O demônio instiga os inimigos de Cristo
1223. Enquanto nosso Salvador Jesus estava no Monte Olivete orando a seu eterno Pai e suplicando a salvação de toda linhagem humana, o pérfido discípulo Judas apressava sua prisão e entrega aos pontífices e fariseus.
Como Lúcifer, e seus demônios, nào puderam dissuadir a perversa vontade de Judas e dos demais, do intento de tirar a vida de seu Criador e Mestre, sua antiga soberba mudou de tática. Aumentando a malícia, administrou ímpias sugestões aos judeus para que, com maior crueldade e infames injúrias, atormentassem a Cristo.

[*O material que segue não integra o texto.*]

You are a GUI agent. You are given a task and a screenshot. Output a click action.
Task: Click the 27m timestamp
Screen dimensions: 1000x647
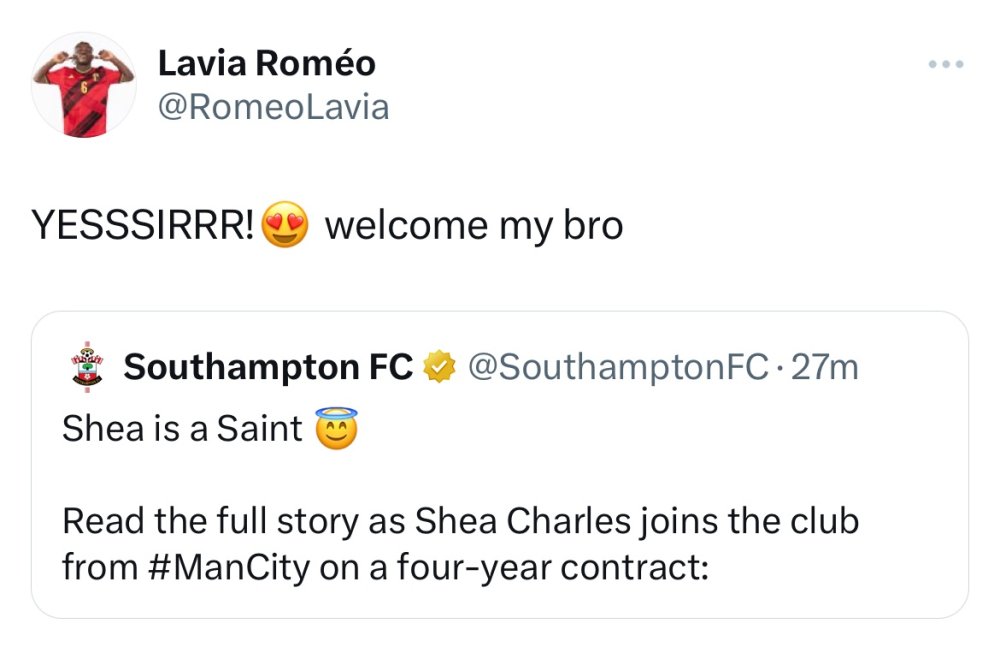pos(824,368)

Andava o dragão infernal com muitas suspeitas, como tinha dito que aquele homem, tão diferente poderia ser o Messias, verdadeiro Deus. Queria fazer novas experiências
e tirar a prova desta suspeita, por meio das atrocíssimas afrontas contra o Senhor,
sugeridas aos judeus e seus ministros.
Comunicou-lhes também sua formidável. inveja e soberba como escreveu Salomão (Sab 2,17), cujas palavras, nesta ocasião, se realizaram literalmente.realizaram literalmente.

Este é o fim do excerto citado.